- Born: Welles Remy Crowther May 17, 1977 New York City, U.S.
- Died: September 11, 2001 (aged 24) South Tower, World Trade Center, New York City, U.S.
- Cause of death: Collapse of 2 World Trade Center as part of the September 11 attacks
- Other name: The Man in the Red Bandana
- Education: Boston College
- Known for: Rescuing occupants of the World Trade Center during the September 11 attacks
- Relatives: John M. Crowther (uncle) Bosley Crowther (grandfather)
- Awards: Presidential Medal of Freedom (2026; posthumous)

= Welles Crowther =

American financial worker, September 11 rescuer (1977–2001)

Welles Remy Crowther (May 17, 1977 – September 11, 2001) was an American equities trader known for heroically stepping in to save as many as 18 lives during the September 11 attacks in New York City, during which he lost his own life in the collapse of the World Trade Center's South Tower. In 2006, Crowther was posthumously named an Honorary FDNY firefighter.

==Early life==
Welles Remy Crowther was the first born of three children. His parents, Jefferson and Alison, raised him and his two sisters, Honor and Paige, in the New York City suburb of Nyack, New York. Through his father, he was a grandson of Bosley Crowther, film critic of The New York Times from 1940 to 1967. As a child, Crowther saw his father getting dressed for church and wrapping a small comb in a blue or red bandana he kept in his right hip pocket. When Welles was six years old, his father gave him a red bandana that would become Crowther's trademark, one that Crowther would wear under all his sports uniforms in high school.

At 16, Crowther joined his father as a volunteer firefighter, becoming a junior member of the Empire Hook and Ladder Company in Nyack. He later attended Boston College, where he played lacrosse. In 1999, Crowther graduated with honors with a degree in economics. He subsequently moved to New York City, taking a job as an equities trader for Sandler O'Neill and Partners, settling into an office on the 104th floor of the South Tower of the World Trade Center. He later entertained dreams of joining the FDNY, the FBI, or the CIA.

======

- _TASK LIST_
[1] List every relative of Welles Crowther whom the Welles Crowther biography names, along with that person's relationship to him.
[2] Repeat the Welles Crowther biography word for word from "- Died: September" to "11 rescuer (1977–2001)".

======

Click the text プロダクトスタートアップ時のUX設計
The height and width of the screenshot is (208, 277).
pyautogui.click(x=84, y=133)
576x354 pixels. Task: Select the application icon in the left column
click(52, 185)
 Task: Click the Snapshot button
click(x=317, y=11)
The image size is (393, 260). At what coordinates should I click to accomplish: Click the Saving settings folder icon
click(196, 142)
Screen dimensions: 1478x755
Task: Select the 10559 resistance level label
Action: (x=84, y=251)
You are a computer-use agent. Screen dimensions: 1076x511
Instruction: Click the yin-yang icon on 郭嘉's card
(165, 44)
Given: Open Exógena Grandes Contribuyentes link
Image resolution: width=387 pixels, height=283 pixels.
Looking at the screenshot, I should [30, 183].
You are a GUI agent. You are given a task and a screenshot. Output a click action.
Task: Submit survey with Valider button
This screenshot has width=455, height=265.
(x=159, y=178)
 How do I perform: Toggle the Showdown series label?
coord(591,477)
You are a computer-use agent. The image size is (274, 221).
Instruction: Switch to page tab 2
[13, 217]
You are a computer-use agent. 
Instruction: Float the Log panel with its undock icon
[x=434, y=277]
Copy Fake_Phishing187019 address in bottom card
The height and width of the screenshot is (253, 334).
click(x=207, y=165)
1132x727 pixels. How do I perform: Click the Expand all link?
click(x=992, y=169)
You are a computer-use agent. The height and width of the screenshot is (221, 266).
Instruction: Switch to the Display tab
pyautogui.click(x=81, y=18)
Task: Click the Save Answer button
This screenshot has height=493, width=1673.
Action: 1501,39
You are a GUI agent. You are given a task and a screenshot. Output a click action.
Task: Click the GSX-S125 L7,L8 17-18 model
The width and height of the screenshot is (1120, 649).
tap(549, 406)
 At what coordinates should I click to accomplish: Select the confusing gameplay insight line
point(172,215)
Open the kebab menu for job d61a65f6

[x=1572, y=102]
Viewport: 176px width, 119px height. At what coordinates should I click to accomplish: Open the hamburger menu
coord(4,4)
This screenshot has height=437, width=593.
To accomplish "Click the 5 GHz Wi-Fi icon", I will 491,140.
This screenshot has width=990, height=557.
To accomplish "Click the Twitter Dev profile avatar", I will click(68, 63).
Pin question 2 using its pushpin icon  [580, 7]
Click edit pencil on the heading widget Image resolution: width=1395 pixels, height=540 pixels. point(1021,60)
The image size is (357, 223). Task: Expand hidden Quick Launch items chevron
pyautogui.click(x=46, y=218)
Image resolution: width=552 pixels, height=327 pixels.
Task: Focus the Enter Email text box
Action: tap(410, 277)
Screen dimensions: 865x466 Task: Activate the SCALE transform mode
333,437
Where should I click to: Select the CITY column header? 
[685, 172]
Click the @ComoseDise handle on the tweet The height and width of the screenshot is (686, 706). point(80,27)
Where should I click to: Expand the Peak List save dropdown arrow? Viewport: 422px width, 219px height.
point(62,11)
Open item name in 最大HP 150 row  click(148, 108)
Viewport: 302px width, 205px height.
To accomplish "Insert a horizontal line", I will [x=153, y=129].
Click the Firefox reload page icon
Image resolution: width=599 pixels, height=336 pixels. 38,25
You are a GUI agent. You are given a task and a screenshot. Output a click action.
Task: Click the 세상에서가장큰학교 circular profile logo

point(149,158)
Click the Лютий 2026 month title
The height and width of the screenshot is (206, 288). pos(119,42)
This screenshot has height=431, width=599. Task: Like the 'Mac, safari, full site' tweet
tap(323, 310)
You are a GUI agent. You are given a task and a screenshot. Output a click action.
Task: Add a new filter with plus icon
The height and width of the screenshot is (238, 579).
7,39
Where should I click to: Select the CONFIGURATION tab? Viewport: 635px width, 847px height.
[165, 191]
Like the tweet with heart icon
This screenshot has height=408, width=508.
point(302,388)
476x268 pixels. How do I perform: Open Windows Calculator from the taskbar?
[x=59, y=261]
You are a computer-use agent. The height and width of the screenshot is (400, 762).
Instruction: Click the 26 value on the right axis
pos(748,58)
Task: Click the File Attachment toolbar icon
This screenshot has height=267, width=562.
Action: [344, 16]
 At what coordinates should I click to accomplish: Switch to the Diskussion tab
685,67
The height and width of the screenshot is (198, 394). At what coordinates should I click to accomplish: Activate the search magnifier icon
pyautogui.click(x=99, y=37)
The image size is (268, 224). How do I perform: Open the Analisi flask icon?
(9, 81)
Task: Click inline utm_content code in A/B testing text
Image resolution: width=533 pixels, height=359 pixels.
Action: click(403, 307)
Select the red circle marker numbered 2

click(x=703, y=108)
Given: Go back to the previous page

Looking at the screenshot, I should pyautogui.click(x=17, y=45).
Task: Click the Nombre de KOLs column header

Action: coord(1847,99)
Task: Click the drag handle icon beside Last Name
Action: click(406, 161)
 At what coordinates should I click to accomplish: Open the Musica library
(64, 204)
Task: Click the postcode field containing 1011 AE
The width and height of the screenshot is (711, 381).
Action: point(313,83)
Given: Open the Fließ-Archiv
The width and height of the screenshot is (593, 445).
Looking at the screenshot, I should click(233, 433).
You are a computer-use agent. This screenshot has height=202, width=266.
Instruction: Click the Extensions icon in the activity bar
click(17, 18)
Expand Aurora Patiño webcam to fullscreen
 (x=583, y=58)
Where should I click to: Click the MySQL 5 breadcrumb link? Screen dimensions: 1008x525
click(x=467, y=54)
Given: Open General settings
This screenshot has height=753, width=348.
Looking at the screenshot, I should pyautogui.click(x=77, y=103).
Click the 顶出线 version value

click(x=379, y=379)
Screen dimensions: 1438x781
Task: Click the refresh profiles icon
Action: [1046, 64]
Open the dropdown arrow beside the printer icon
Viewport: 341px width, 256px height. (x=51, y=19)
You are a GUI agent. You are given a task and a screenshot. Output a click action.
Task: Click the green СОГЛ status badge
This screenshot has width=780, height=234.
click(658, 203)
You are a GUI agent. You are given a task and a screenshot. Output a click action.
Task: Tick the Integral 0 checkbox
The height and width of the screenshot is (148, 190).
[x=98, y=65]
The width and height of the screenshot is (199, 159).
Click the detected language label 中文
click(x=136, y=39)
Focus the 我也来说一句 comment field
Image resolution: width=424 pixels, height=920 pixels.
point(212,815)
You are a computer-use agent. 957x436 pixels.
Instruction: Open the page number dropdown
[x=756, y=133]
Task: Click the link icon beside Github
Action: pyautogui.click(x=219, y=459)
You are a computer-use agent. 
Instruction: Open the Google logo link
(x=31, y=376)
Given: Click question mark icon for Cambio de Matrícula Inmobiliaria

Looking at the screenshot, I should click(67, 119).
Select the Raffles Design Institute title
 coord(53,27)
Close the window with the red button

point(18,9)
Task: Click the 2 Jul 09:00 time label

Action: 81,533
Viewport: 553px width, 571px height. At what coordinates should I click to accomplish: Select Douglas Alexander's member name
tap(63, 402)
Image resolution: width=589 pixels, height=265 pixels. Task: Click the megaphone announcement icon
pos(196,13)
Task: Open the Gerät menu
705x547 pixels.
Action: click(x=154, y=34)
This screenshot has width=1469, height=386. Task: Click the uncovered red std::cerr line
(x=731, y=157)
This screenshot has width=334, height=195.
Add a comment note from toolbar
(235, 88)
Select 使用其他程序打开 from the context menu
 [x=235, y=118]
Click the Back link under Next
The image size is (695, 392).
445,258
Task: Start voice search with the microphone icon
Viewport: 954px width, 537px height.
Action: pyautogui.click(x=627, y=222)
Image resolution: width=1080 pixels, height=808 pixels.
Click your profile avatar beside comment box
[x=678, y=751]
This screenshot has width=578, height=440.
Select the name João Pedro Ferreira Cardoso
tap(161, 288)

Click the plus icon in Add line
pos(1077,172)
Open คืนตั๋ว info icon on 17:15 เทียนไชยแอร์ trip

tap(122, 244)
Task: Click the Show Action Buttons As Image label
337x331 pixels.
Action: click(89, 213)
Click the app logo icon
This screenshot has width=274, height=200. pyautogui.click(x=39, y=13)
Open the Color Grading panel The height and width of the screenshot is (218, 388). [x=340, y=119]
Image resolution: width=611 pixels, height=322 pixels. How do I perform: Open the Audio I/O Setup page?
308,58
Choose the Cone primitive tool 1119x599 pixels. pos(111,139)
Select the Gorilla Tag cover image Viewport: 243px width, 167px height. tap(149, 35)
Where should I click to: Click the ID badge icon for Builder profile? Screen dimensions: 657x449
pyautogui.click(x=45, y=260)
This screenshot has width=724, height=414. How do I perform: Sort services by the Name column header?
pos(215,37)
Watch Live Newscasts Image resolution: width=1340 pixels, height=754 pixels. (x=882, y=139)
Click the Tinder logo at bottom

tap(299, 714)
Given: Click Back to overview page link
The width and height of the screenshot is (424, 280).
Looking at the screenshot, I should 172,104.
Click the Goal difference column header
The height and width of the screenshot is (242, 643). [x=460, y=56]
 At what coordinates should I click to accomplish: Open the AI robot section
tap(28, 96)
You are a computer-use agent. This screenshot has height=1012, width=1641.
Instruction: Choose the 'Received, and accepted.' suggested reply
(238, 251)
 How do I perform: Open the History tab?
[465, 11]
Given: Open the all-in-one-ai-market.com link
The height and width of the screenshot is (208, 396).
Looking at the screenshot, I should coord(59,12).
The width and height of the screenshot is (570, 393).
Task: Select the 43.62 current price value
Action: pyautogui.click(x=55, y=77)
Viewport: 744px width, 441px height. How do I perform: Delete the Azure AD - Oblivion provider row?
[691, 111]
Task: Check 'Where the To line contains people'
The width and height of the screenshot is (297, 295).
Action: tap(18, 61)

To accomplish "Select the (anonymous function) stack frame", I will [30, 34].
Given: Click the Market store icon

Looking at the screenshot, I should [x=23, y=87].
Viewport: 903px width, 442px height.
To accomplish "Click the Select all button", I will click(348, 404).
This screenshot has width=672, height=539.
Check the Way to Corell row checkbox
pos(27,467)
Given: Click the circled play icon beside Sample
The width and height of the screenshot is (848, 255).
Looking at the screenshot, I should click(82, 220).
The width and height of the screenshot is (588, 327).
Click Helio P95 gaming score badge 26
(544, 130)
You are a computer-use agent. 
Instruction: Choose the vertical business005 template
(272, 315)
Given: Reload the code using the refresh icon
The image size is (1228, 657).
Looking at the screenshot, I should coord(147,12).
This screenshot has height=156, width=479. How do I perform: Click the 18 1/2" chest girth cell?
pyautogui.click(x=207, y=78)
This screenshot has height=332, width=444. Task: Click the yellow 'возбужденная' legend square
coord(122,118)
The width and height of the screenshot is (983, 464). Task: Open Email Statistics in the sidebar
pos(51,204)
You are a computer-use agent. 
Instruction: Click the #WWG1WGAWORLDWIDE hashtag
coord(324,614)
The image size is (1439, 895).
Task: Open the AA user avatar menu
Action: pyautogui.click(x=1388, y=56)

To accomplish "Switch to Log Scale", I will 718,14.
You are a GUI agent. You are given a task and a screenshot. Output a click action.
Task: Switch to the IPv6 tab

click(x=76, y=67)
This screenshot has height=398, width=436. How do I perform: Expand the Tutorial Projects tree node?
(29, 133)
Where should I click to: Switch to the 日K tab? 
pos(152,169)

======

- _ANSWER SET_
[1]
- Jefferson (father)
- Alison (mother)
- Honor (sister)
- Paige (sister)
- Bosley Crowther (grandfather)
- John M. Crowther (uncle)

[2]
- Died: September 11, 2001 (aged 24) South Tower, World Trade Center, New York City, U.S.
- Cause of death: Collapse of 2 World Trade Center as part of the September 11 attacks
- Other name: The Man in the Red Bandana
- Education: Boston College
- Known for: Rescuing occupants of the World Trade Center during the September 11 attacks
- Relatives: John M. Crowther (uncle) Bosley Crowther (grandfather)
- Awards: Presidential Medal of Freedom (2026; posthumous)

= Welles Crowther =

American financial worker, September 11 rescuer (1977–2001)